→ **TASK SET**
(A) According to the commentary on Silicon Valley slush funds, how much did Fairshake spend in the last electoral cycle?
(B) Extend the commentary on Silicon Valley slush funds, picking up after its final sentence.

-- TEXT UNDER STUDY follows --

Commentary by Matt Stoller
“If we desire respect for the law, we must first make the law respectable.” — Louis Brandeis
The creation of a new political slush fund by titans in Silicon Valley could functionally subvert elections. in America. To understand why, we have to start with the strategy used by crypto venture capitalists to enact their agenda. In 2024, Ripple, Coinbase, and Andreessen Horowitz—all of whom were facing legal action from the government—created a political slush fund called Fairshake. In the last electoral cycle, they spent $139 million. In Silicon Valley, that’s not very much, but in an electoral campaign, that’s a nuclear amount of money.
To understand why this political action committee, or PAC, is so dangerous, we have to start with the role of money in politics. And that role is actually quite simple—money buys advertising. It’s expensive to talk to voters. But if someone can just spend an infinite amount of money to call you a trans-loving pedophile, you will likely lose your race. For instance, in Ohio in 2024, long-time Senator Sherrod Brown faced $40 million of crypto spending alleging all sorts of things, and that chipped away at his popularity such that he lost.
Today, Fairshake can flip most politicians without spending a dime, secure in the knowledge that aspiring office-seekers wouldn’t want to lose just over what they perceive as a minor policy around finance. These companies got everything they wanted; they are now running crypto policy for Trump, and have terrified most members of Congress into voting for whatever they want. Fairshake has amassed another big war chest for 2026, and it’s unlikely that crypto’s power will be dented until there’s a financial crash.
Unfortunately, the lesson of Fairshake was not lost on others in Silicon Valley. Marc Andreessen, who is on the board of Meta and involved in Fairshake, has been organizing this strategy in other areas. Meta CEO Mark Zuckerberg, and AI venture capital investors, have now chosen to launch their own Fairshake-style slush funds, to make it impossible to regulate generative AI or big tech.
The net effect of these pots of money is that it could become functionally impossible to enact public policy around AI through our democratic system. As AI becomes more important, that means American law will look the way Andreessen and a few other titans want it to look. Moreover, other corporate giants will start playing in their areas, closing off other spaces to democracy.
Now, it’s always been difficult, especially in the Citizens United era, to make progress, as big money does drown out a lot of good policy. Indeed, what we’re really seeing is the final stages of an organized attempt from the 1970s onward to allow money to overwhelm democracy. The Lever’s Master Plan is an excellent podcast series on it. These massive slush funds could mean that voting really has become ornamental.

-- TEXT UNDER STUDY concluded --
-- EXERCISE DATA follows --

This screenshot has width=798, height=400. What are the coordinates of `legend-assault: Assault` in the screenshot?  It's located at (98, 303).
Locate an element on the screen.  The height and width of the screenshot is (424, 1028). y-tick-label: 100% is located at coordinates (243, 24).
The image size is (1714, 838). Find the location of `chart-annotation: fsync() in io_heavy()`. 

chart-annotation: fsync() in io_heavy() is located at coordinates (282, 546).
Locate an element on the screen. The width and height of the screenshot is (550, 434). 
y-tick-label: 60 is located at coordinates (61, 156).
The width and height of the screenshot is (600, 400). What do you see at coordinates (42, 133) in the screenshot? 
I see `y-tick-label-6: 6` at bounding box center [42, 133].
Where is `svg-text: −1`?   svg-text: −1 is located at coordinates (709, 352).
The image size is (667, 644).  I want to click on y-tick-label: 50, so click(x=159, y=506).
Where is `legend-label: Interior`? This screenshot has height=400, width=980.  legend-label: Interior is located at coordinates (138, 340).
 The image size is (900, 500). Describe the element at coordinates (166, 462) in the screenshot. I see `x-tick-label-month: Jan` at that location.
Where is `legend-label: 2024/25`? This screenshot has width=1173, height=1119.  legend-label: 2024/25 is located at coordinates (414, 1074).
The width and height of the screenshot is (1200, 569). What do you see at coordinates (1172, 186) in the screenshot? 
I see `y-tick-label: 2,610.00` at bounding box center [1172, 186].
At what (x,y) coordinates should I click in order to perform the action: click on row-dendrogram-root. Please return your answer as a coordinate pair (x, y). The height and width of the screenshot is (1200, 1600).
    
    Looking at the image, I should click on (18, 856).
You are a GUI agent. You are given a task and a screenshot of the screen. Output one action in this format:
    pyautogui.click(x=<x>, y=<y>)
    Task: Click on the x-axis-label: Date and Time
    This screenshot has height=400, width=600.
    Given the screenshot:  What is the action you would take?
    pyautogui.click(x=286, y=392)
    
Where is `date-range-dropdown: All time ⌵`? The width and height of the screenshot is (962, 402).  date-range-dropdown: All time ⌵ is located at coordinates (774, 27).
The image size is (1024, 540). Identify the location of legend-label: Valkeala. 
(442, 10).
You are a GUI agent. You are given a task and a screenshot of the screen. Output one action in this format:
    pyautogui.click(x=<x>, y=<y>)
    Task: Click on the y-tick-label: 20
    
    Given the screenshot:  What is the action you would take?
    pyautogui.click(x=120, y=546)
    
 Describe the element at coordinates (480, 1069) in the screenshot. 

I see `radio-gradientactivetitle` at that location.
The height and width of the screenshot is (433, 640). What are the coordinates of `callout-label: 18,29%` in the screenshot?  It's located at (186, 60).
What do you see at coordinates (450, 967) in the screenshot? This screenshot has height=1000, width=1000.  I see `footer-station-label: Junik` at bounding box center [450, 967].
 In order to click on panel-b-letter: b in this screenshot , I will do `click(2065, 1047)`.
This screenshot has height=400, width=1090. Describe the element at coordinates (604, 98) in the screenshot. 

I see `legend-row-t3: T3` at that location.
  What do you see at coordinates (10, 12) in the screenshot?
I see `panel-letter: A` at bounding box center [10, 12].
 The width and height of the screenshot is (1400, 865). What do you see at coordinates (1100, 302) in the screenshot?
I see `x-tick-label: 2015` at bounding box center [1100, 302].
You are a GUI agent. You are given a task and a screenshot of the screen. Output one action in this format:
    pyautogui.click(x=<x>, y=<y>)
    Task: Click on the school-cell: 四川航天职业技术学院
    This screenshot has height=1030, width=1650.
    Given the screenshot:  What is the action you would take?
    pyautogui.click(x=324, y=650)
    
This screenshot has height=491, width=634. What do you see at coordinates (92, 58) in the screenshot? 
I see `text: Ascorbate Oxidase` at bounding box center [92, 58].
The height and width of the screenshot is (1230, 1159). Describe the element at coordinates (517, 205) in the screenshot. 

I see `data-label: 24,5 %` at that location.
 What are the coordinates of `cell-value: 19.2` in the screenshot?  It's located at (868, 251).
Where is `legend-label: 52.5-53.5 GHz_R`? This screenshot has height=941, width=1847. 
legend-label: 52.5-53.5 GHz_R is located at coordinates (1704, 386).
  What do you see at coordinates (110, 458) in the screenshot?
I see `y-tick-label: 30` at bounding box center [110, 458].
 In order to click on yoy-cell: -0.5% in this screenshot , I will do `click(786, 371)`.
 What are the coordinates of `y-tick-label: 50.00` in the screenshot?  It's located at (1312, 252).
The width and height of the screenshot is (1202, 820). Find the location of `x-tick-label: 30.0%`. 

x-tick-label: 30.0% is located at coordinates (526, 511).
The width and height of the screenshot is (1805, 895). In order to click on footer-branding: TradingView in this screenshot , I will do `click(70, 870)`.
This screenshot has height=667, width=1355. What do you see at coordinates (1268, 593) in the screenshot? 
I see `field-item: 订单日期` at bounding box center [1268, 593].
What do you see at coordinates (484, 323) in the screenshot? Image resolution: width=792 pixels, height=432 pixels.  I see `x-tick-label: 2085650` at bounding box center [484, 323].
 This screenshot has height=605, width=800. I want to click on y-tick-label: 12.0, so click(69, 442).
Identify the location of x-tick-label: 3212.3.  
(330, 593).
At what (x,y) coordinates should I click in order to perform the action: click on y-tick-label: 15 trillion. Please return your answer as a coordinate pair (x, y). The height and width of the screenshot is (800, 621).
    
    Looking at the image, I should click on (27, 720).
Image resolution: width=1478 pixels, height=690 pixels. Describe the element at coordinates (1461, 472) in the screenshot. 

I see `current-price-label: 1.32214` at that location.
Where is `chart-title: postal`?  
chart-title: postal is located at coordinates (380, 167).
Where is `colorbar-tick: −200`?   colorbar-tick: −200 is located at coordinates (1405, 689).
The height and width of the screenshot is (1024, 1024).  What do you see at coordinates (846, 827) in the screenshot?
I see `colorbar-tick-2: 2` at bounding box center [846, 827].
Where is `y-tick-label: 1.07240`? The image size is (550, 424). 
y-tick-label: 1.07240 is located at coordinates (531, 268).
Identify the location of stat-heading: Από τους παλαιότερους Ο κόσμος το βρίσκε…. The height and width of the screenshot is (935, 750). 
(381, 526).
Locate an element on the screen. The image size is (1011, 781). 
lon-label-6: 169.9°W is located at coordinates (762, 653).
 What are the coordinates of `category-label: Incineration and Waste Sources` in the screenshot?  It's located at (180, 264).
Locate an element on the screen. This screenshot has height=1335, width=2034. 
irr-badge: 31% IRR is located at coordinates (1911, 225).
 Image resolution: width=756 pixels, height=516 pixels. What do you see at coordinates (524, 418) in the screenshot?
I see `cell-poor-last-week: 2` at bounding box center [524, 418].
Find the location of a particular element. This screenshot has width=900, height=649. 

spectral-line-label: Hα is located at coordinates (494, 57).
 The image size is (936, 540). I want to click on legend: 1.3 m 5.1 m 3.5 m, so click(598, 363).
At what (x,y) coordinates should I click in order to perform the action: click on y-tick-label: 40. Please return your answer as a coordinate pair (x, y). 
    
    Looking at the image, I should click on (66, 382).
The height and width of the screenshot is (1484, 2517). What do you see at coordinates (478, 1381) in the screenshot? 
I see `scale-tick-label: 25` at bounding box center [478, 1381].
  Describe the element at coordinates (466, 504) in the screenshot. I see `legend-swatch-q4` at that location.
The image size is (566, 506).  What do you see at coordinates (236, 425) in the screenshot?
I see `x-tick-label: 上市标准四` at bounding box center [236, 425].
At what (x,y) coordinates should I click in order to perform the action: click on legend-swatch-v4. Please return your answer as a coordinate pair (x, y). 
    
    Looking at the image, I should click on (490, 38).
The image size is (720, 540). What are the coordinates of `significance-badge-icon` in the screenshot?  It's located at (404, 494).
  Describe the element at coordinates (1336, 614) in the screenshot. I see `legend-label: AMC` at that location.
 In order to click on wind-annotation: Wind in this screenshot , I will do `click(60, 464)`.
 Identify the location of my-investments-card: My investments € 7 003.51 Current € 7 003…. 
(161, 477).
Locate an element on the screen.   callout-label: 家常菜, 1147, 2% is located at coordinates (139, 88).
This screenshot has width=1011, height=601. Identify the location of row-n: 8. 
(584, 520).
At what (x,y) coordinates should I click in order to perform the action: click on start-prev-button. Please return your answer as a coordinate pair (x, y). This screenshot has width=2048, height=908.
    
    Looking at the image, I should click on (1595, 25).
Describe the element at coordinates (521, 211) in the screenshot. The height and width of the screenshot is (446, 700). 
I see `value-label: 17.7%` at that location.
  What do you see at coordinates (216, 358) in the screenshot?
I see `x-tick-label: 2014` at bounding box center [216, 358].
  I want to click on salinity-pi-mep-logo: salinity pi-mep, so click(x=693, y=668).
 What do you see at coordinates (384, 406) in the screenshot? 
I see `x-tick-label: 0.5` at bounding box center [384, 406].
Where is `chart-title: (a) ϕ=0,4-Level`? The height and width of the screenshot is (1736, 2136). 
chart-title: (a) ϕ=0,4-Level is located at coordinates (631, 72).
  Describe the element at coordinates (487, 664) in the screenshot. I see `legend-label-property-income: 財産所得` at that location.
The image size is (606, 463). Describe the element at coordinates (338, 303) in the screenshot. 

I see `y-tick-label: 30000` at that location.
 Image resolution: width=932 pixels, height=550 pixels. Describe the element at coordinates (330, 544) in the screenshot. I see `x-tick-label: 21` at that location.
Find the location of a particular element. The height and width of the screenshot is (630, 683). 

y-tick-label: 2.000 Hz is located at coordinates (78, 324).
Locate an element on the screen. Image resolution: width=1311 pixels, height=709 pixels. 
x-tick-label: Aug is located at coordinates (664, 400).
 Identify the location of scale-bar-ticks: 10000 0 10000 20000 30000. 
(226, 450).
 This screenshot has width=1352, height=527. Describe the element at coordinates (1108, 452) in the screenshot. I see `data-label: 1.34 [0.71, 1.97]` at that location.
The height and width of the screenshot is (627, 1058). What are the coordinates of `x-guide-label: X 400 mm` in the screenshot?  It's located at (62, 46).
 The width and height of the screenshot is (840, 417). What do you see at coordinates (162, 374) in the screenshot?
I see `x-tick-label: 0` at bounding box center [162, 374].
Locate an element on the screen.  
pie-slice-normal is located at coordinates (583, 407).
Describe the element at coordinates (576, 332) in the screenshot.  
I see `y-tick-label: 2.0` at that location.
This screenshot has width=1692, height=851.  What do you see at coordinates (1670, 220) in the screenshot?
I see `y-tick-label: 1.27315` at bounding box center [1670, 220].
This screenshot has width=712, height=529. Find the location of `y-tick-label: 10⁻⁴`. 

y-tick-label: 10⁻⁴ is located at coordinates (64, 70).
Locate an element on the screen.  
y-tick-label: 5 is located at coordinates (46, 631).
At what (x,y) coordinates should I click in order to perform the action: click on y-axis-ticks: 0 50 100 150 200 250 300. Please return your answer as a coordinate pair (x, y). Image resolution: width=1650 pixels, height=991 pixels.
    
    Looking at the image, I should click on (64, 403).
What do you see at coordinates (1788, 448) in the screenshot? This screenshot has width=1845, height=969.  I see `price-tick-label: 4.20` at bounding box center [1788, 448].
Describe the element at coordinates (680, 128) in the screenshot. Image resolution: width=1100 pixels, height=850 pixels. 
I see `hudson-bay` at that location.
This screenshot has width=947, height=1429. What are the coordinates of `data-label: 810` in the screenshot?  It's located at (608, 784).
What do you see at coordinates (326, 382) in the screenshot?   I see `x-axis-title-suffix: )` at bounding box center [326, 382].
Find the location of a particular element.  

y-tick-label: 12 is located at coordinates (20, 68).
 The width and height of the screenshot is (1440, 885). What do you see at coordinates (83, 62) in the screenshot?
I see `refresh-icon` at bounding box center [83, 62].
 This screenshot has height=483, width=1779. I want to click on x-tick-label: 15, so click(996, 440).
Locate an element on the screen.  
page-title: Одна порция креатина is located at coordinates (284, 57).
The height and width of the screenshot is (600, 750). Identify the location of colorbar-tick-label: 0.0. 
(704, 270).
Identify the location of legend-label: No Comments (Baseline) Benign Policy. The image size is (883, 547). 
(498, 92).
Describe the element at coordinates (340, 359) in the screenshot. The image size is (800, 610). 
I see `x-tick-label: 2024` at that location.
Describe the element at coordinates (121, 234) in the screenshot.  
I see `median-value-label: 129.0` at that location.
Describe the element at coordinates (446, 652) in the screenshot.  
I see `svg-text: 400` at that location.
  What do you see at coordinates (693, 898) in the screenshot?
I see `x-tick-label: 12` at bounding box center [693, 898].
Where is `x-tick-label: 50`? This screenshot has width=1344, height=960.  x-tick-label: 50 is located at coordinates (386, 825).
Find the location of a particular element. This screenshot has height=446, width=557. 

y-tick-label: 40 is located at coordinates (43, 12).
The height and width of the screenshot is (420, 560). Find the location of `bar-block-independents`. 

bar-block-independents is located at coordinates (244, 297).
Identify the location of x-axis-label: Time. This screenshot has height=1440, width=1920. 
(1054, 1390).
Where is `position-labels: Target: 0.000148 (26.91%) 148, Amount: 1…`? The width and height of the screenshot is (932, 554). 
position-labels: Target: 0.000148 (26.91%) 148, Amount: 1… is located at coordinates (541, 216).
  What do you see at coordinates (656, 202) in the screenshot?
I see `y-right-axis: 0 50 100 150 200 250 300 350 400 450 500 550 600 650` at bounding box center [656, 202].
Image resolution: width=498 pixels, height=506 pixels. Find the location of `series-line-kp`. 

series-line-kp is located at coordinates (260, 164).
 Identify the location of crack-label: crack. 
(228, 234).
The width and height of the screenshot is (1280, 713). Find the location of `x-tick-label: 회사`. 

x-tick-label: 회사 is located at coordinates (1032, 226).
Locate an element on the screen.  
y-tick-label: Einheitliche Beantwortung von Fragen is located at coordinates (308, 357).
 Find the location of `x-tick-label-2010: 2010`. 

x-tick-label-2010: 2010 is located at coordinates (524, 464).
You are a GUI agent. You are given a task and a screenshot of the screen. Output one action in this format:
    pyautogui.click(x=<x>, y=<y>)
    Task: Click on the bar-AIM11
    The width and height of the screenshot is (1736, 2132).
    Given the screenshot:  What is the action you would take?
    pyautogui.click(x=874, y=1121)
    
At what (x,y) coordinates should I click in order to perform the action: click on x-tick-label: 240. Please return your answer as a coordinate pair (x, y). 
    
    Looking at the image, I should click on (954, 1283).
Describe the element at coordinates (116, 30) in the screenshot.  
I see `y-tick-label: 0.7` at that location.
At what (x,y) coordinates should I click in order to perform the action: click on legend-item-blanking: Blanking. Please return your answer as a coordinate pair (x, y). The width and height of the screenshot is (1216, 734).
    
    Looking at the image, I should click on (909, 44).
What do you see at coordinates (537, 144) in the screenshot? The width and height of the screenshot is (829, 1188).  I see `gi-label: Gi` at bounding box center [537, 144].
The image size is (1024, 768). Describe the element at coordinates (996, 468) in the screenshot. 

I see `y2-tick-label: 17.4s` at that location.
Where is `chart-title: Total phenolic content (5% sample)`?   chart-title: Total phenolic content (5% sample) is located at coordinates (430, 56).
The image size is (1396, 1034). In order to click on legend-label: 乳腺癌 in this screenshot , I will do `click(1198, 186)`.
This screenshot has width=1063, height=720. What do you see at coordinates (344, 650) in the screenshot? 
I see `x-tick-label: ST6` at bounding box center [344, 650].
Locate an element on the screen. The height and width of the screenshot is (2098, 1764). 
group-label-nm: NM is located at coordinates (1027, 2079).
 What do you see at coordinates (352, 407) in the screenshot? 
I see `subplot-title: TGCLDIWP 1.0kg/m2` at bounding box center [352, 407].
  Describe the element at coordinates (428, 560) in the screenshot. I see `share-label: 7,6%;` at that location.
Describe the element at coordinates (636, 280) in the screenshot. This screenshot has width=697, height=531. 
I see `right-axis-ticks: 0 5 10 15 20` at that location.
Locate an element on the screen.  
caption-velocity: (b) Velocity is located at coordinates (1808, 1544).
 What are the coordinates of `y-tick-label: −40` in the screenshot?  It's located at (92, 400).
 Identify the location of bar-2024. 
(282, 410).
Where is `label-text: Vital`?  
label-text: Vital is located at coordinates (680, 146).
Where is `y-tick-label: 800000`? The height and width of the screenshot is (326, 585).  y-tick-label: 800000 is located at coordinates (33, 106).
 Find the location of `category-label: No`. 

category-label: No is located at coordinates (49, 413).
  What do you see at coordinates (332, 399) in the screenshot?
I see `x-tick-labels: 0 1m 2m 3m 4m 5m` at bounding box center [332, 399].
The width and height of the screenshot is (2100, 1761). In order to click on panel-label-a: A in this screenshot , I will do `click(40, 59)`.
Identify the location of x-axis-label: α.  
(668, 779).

-- EXERCISE DATA concluded --

→ **ANSWERS TO THE PROBLEMS**
(A) $139 million.

(B)
If that’s the case, and we’re in a system where most people really have few rights, then there’s no way to gain redress for wrongs through peaceful means. And that is scary. Most people have no experience, no reference point, for what a world like that means. So accustomed as we are to our system of checks and balances, peaceful transitions of power, and general sense of trust that the basic stuff—like electricity or not having cops rob you—will work. But a world of “might makes right” is pretty common historically speaking. In some ways, the American Revolution was designed to thwart such a world, and ultimately has, such that we take it for granted.
But if there is no redress for basic wrongs among most people, then the fabric of our society will rip more fully. And if the voting booth isn’t a meaningful way to fix problems, people will find other mechanisms to seek redress, using uglier tactics.
We saw something along these lines in December, when Luigi Mangione allegedly shot a wealthy health care CEO, to the cheers of a not-so-small number of Americans. And when a Blackstone executive was murdered a month ago, there was a similar, if more muted, popular reaction. The social contract isn’t just some abstract notion, it really does exist. And when the superrich are too aggressive, and provide literally no recourse, it causes a broad loss of faith in our system. People start to take the law in their own hands in a variety of ways, and their friends and neighbors, far from stopping them, cheer it on. We’re already seeing that sentiment reflected in polling on juries.
President John F. Kennedy once laid out the broad principle by saying “those who make peaceful revolution impossible will make violent revolution inevitable.” The net result of this kind of dynamic isn’t good. It’s not a grand revolution followed by a happy ending, but a ramp-up of security spending by elites and a society built increasingly on fear. Everyone becomes increasingly distrustful, because most people can’t access the courts or have any real sense of justice for being wronged. But the wealthy have their own fears, as billionaires are bossed around by centi-billionaires, and the specter of violence hangs in the air everywhere.
There’s a lot of rhetoric these days about authoritarianism and other forms of illiberal governance that are emerging to run society without the consent of the public. And it’s easy to point to the President and blame him for it, or if you’re a Republican, blame the preceding administration. But the truth is much less comforting. It is the billionaires in Silicon Valley, and those who befriended and enabled them, who have brought us to this dangerous and unstable moment. It’s Senator Mitch McConnell and his lifelong crusade to unleash money in politics, and men like Marc Andreessen and Mark Zuckerberg, who have torn up the fabric of a peaceful society.
Matthew Stoller is an American political commentator and author. He is the research director of the American Economic Liberties Project.